Le samedi 8 mars dernier, c’était la journée internationale de la femme. Au bureau, les vahine proposèrent une rencontre le vendredi soir précédant, au centre-ville, avec pour objectif affiché de déblatérer sur le sexe dit supérieur en évitant soigneusement la présence de leurs représentants. Une paraparauraa qui exprimerait la sororité [1] !  L’idée fit florès et déborda sur deux ou trois autres ministères. Certes, nos collègues mères de famille ne se libérèrent pas facilement, encore que, pour l’occasion, quelques-unes d’entre elles se déchargèrent habilement sur les géniteurs.

 

Nous nous retrouvâmes une douzaine de jeunes (ou presque) femmes et notre premier réflexe fut de pousser un soupir de soulagement : « Ah ! enfin libres ! ». Vous pourrez toujours dire que c’était du féminisme d’opérette, moi je vous assure que c’était du féminisme du concret et on n’allait pas se priver de le faire savoir.

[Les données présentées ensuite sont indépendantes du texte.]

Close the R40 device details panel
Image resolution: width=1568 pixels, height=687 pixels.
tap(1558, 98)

Dès que le barman nous eût servies, Tatiana, l’inspiratrice de la soirée, lança cette tirade : « nous sommes là pour la journée de la femme, mais en parallèle il y a aux quotidien les infamies de nos tanes, aussi je vous propose de baptiser cette occasion la journée de l’infâme ».

 

Grande rigolade et rapidement le désir d’en découdre avec les susdits tanes [2], quitte à charger la barque. Ce soir-là, tout semblait permis. Nulle ne se sentait obligée de prendre au sérieux ce qui serait dit, mais comme cela ferait du bien !

 

Ce fut Hinareva qui sonna la charge la première.

-       « Mon père n’avait jamais accepté ma relation avec un garçon rencontré au Tuhaa pae. Je dois avouer que j’aurais dû écouter mon géniteur qui avait néanmoins le défaut de vouloir constamment contrôler ma vie. Il faut dire que ma maman marquisienne pensait la même chose… Après un long « exil » en Angleterre, je revins en France [3] où mon père était haut-fonctionnaire dans un ministère dont je ne révèlerai pas le nom ».

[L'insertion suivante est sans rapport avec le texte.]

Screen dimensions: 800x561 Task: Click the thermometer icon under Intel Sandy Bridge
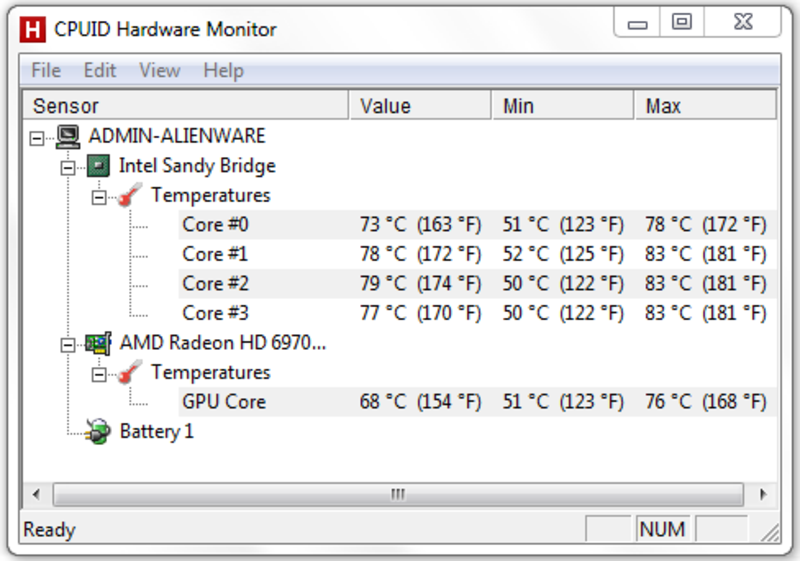130,196
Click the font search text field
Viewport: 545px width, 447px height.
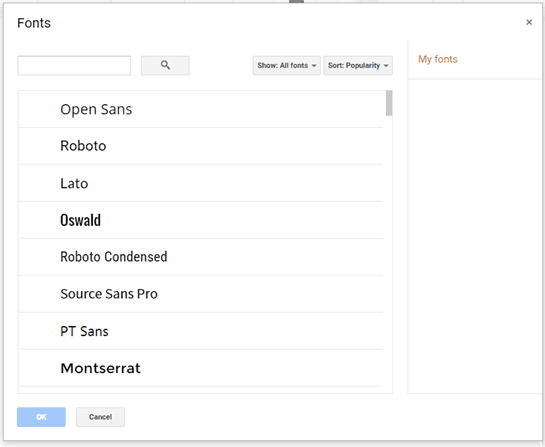[x=74, y=65]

-       « Le nom ! le nom ! » scandèrent quelques copines.

-       « Mon père s’arrangea pour que je rencontre un de ses jeunes collègues, divorcé, extrêmement brillant, affirmait-il. La mise en scène de mon paternel m’agaça un peu. Il m’avait invitée à déjeuner dans un restaurant réputé. Comme par hasard, le collègue en question, Hubert, passa devant notre table au moment du dessert… et fut invité à prendre le café. Je me dis : Beau garçon en plus d’être brillant. Quant à lui, il semblait être subjugué par ma personne, toute modestie mise à part ! Je ne donnerai pas beaucoup de détails sur le temps qu’il fallut pour passer au lit ».

-       « Des détails ! des détails ! » scandèrent les mêmes copines.

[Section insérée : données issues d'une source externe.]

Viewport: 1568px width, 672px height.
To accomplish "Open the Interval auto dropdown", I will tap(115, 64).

-       « L’échec de notre relation fut immédiat. Nous avions fait ce qu’il fallait, mais à peine assouvi, Hubert n’avait pas assez d’onomatopées pour exprimer sa satisfaction. Après un court silence, il dit je ne peux évidemment pas me targuer d’être le premier, mais suis-je le numéro cinq, le numéro dix, le numéro vingt ou plus encore ?  Il me prit pour une vahine facile... Je l’ai giflé et lui ai demandé de quitter ma chambre illico presto » [4].

 

Êva s’enhardit un peu à contre-courant à prendre la défense de nos compagnons. Il faut dire qu’elle avait trouvé une perle : Yves, un garçon charmant, un peu enjôleur, qu’elle connut alors qu’il était guide touristique. Il avait bien profité de plusieurs de ses clientes avant, prétendait Êva, qu’il ne devint, grâce à elle, d’une fidélité absolue.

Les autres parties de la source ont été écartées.